Why Richard Branson Literally Cut Off A Tie One Of His Audience Members Wore

It’s not often that a multi-billionaire celebrity businessman is giving a talk to a packed audience, and it ends with him snipping off a part of their clothing. But when the man is Richard Branson, the flamboyant Virgin-boss it makes complete sense.

Branson, who has long been a proponent of casual work culture, liberal benefits, and above a strict believer in “no dress codes”, was at the launch of his documentary ‘Don’t look down’. At the end of the session, during the Q&A session, an audience member and the only one in a suit and tie as Branson noticed got up to ask him a question. The question was “Can you help me bring joy to my workplace and make the culture more relaxed.” Branson seized the moment and the question-asker’s tie and in a most symbolic gesture, snipped it off to signal end of a dress code.

richard branson cuts ties

“I have always thought that ties are only inflicted on people because their bosses had them inflicted upon them and they want to make the next generation suffer. My idea is that everyone would be far more comfortable, and therefore productive, without their ties.
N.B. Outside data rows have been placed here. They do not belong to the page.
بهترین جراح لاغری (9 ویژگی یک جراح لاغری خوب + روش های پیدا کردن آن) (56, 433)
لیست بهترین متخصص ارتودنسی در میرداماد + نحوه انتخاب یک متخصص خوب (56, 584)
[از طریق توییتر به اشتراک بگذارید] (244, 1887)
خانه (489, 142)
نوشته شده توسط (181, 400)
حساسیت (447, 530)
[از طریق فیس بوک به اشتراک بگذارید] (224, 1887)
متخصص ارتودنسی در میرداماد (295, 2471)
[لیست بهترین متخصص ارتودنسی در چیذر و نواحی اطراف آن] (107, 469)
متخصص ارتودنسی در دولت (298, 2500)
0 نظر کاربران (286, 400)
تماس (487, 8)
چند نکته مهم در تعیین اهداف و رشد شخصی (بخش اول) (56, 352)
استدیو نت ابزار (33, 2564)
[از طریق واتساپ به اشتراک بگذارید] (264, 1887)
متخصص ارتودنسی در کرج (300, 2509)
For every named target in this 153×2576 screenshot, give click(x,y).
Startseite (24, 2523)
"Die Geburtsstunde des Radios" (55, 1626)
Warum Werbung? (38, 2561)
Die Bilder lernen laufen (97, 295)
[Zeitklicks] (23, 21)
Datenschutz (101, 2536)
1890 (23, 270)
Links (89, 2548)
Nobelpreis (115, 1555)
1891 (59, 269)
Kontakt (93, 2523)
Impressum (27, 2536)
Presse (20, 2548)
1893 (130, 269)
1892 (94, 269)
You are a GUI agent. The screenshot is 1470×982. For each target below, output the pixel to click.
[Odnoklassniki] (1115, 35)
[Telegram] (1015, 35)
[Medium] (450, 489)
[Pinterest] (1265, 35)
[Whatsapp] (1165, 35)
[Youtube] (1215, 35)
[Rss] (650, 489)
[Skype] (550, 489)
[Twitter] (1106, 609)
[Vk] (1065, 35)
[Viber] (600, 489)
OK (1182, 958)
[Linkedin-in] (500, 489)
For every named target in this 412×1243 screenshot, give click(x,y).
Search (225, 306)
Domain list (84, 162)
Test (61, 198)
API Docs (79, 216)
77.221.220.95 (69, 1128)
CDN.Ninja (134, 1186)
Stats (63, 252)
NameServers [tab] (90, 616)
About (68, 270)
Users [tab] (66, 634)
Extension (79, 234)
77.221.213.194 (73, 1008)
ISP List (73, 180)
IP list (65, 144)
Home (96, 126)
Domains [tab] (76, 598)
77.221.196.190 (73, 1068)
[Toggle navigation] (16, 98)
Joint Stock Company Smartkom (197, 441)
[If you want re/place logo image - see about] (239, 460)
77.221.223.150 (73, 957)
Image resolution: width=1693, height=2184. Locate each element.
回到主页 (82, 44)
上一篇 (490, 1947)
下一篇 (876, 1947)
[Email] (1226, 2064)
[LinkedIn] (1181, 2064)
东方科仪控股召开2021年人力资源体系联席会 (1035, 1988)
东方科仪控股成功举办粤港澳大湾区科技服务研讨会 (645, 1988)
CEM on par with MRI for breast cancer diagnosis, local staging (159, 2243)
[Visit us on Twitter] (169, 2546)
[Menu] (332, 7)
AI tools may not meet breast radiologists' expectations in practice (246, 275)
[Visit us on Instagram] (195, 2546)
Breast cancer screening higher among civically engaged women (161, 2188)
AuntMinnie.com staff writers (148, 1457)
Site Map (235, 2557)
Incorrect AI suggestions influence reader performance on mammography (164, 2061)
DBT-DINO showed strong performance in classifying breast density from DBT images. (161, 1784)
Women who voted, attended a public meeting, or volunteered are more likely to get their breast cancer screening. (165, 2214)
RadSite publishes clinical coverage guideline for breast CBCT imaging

So cutting off every one I come across is turning my idea into reality!”, Branson said on a self-authored blog on the Virgin website.

Branson is no stranger to cutting ties on occasion so he admittedly carries a pair of scissors on him in his front pocket all the time.  

While the gravity of wearing a suit and a tie may be lost on the startup and tech junta, for thousands of people working in finance or high-authority posts, the stress is real.

“It may only be a small gesture, and a bit of fun, but it always raises a smile and a laugh (we could all do with as many of those as possible). We even have an ever-growing collection of cut-off ties on the wall at Virgin Hotels Chicago. I do genuinely believe it helps people to relax and, in turn, perform better.”, Branson added about the tie-cutting gesture.

Branson isn’t the coolest boss for nothing.